Et Tilbak refoula par un terrible juron l’émotion qui l’étranglait.

— Non, non, s’écria Laurent, en lui donnant des tapes dans le dos, pour le réconforter. Vous ne partirez pas, mon brave Vincent. Et je bénis doublement l’inspiration qui m’amène ici ! Depuis ce matin je suis riche, mon excellent gaillard ! Je possède largement de quoi vous venir en aide à vous et aux vôtres. C’est plus de trente mille francs que je tiens à votre disposition, mon très cher. Vous n’avez jamais douté de moi, je suppose. Eh bien, alors ! Allons qu’on cesse de se lamenter… Mais avant de retrouver Siska et vos enfants, laissez-moi compléter ma démarche. L’argent qu’il vous répugnerait peut-être de tenir d’un ami, vous serez obligé de l’accepter d’un fils, oui, d’un fils — Siska ne m’a-t-elle pas toujours considéré comme son aîné ? — ou, si vous l’aimez mieux, de votre gendre… Vincent, accordez-moi la main de votre fille Henriette !
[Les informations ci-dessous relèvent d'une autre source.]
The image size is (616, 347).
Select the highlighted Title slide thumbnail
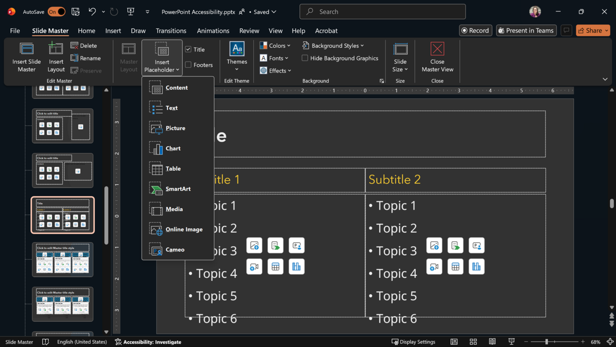point(63,215)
Tilbak lui appuya les mains sur les épaules et le regarda au fond des yeux :

— Merci, Monsieur Laurent. Votre offre généreuse ne nous touche pas moins profondément que votre demande, mais nous ne pouvons y donner suite… Il y a longtemps que ma femme a lu dans le cœur de notre fille et qu’elle combat le sentiment déraisonnable qui s’y est logé. Pour ne rien vous cacher, cet amour est même une des causes de notre départ… Tous, ici, nous avons besoin de changer d’air…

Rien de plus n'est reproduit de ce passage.